Woher kommt Ihr soziales Engagement?

Wahrscheinlich ein Helfersyndrom (lacht). Man fühlt sich am Ende des Tages besser, wenn man etwas Gutes getan hat. Ich möchte etwas abgeben. Das muss nicht immer Geld sein, es kann auch Aufmerksamkeit sein.

Als Schauspieler ist man ja selbstständig. Hatten Sie je finanzielle Sorgen oder Ängste?

Nein, nie, auch vor dem Kind nicht. Und es ist jetzt nicht so, dass ich einen Riesenbackground habe von zu Hause. Ich habe immer darauf vertraut, dass alles gut ist. Arbeit gibt es immer, wenn nicht am Theater, gehe ich eben kellnern. Diese Selbstständigkeit ist eine Typfrage. Mich macht das frei, ich habe das Gefühl, ich kann mein Leben selbst gestalten.

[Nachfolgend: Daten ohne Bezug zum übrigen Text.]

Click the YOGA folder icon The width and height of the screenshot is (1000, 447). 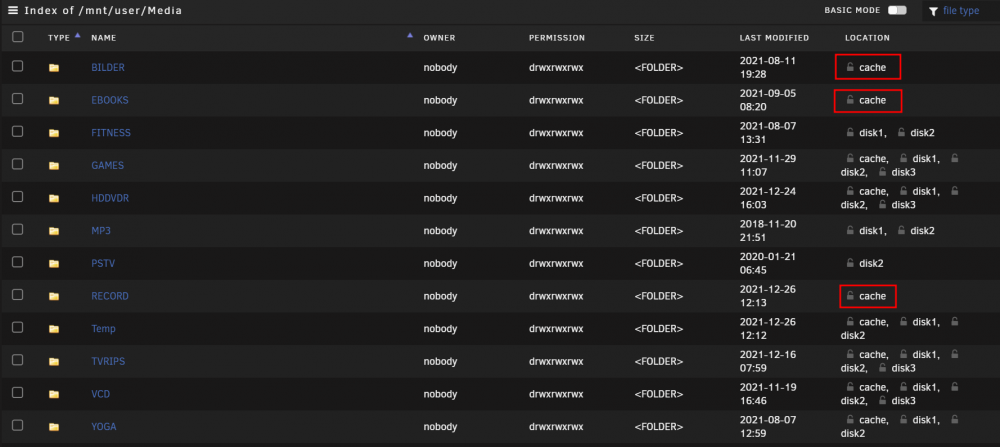pos(54,427)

Wie wichtig ist Ihnen Ruhm?

Ich finde diesen Starrummel total bescheuert. Wenn Mütter am Theatereingang stehen und sagen, ihre Tochter will auch Musicalstar werden, sage ich, vielleicht wird sie besser erst einmal Darstellerin. Erst als wir begonnen haben, Benefizgeschichten zu machen, dachte ich, jetzt wäre ich gern berühmt. Da hast du eine ganz andere Macht und Einfluss. [ Clemens Fabry ]

ZUR PERSON

Marjan Shaki wurde 1980 in Hamburg geboren, lebt aber seit Jahren in Wien. Zuletzt spielte die Musicaldarstellerin und Sängerin „Evita“ am Ronacher Theater. 2013 nahm sie an „Dancing Stars“ im ORF teil (2. Platz). Gemeinsam mit ihrem Mann, dem Musicaldarsteller Lukas Perman, moderiert Shaki die ORF-Spendensendung „Licht ins Dunkel“. 2010 initiierten die beiden eine Spendengala für Haiti bei den Vereinigten Bühnen Wien, die seither jährlich stattfindet.